= Prostitution in the Crown Dependencies =

The Crown Dependencies are independently administered jurisdictions which do not form part of either the United Kingdom or the British Overseas Territories. They are self-governing possessions of the Crown (defined uniquely in each jurisdiction). Internationally, the dependencies are considered "territories for which the United Kingdom is responsible", rather than sovereign states.

==Bailiwick of Guernsey==
Prostitution in Guernsey is legal, but related activities such as solicitation and brothel keeping are prohibited.

===History===
At the end of the 19th century prostitution was common in Guernsey, especially in St Peter Port where around 500 soldiers were garrisoned. A large number of the prostitutes were French. The military authorities were concerned about the high rate of STIs amongst the soldiers.

The Committee of the Council for the Affairs of Guernsey and Jersey reported in 1897:
 "Secret Diseases, not unfrequently [sic] introduced by foreign prostitutes would appear to be prevalent in that Island [ie Guernsey] . . . such diseases sap the foundation of public health and affect injuriously not only those who by their own misconduct have incurred them, but even generations yet unborn . . ."

This report eventually led to the passing of la Loi Rélative aux Maladies Secrètes in 1912. This law provided for compulsory medical examination and detention in hospital if infected, and also the expulsion of foreign prostitutes.
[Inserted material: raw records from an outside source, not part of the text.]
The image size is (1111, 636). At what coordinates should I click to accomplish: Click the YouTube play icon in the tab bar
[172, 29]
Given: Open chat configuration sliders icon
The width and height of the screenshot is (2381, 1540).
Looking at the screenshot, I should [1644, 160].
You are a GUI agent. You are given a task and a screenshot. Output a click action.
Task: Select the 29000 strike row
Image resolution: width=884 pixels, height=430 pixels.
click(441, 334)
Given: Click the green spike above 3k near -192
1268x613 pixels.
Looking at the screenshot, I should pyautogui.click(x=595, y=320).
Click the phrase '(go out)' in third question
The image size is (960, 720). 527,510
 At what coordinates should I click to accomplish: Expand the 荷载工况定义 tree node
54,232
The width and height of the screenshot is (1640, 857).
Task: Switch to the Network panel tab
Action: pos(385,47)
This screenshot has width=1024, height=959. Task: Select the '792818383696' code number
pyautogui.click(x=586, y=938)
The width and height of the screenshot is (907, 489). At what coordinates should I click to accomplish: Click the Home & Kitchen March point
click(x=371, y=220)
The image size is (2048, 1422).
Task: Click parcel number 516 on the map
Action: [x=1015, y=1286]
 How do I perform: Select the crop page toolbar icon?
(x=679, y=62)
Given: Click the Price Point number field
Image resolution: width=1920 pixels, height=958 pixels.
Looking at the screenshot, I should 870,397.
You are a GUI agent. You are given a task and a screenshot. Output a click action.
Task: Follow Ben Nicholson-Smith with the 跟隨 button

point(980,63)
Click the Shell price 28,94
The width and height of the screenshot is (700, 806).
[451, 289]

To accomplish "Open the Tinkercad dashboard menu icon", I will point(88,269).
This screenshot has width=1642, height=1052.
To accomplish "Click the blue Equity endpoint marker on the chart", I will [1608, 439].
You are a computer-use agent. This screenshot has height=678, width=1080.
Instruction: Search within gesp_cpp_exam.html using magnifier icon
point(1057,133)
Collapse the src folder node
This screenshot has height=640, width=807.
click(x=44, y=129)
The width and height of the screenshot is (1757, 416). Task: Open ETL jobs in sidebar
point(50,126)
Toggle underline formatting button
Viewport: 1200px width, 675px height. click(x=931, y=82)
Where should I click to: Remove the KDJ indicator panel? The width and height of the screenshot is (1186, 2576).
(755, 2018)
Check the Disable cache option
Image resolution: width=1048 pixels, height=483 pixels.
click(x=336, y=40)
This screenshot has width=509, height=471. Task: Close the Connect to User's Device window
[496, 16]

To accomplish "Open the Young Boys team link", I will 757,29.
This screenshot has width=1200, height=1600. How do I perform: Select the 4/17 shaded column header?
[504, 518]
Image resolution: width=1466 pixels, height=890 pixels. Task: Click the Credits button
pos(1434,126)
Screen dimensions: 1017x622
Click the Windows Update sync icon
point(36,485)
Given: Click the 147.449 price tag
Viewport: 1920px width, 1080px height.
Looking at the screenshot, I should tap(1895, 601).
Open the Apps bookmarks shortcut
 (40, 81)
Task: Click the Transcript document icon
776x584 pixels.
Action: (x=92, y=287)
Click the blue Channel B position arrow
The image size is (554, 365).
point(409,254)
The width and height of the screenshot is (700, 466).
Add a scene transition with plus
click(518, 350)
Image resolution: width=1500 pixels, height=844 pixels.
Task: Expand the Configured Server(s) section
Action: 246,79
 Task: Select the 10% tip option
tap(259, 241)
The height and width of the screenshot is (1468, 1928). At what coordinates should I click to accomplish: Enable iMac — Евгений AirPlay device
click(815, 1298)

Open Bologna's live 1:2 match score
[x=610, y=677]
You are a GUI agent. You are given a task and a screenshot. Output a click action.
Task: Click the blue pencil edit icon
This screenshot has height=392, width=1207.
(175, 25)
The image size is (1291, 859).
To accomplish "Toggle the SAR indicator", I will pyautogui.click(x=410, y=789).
This law was repealed by The Venereal Diseases Ordinance (1912) Repeal Ordinance, 1949. However, due to the wording of the 1949 act, the 1912 law is arguably still in force in Alderney.

In 2005 an East European prostitution ring was thought to be operating on the island.

==Bailiwick of Jersey==
Prostitution in Jersey is legal, but related activities such as keeping a brothel are outlawed. Following a consultation period from 1 September 2017 and 13 October 2017, the Home Affairs Minister approved a new draft Sexual Offences (Jersey) Law to be debated in the Assembly of the States of Jersey. The draft law does not criminalise prostitution, but consolidates previous legislation on related activities.

In 2015 it was estimated there were 35–40 prostitutes in Jersey. Most visit the island for short periods and work from hotels.

===History===
In the 19th century, prostitution was common. French women came over to the island to service the needs of the soldiers stationed on the island and sailors in the port. The road that led from the barracks to the port, Pier Road, had many brothels and, after dark, women solicited in the road. In 1846, George Le Cronier, the Centenier of Saint Helier, decided to clean up the island. He visited one of the houses of ill-repute, Mulberry Cottage on Patriotic Street, and arrested 11 prostitutes who worked there. The following week he returned to the house with the intent of arresting the master and mistress of the house. On entering the house he was stabbed in the stomach by the mistress Marie Le Gendre. Le Cronier died the next day and Le Gendre was transported to Australia for life.

At the end of the 19th century, police would accompany gentlemen to brothels and, for a fee, ensure no legal action was taken against them. Prostitutes were using hotels and restaurants to find customers by 1910. In the 1930s, Sand Street was where street prostitutes worked and there was a well known brothel, the "Striped Monkey", on Cross Street.

During the German occupation of the island in 1940, all sexual contact between the German soldiers and the islanders was prohibited. To stop any "illegal" prostitution, the German authorities set up a brothel in the Maison de Victor Hugo hotel. Syphilis was a problem amongst the soldiers and a specialist clinic was set up in the Merton Hotel.

==Isle of Man==
Prostitution in the Isle of Man is legal but related activities such as soliciting, procuring and brothel keeping are prohibited by the Sexual Offences Act 1992.

There are few prostitutes permanently on the Isle of Man, most visiting the island on short term "tours". A man and a woman were arrested on suspicion of committing prostitution offences in Douglas in 2013. A police spokesman said this was "an unusual and rare incident."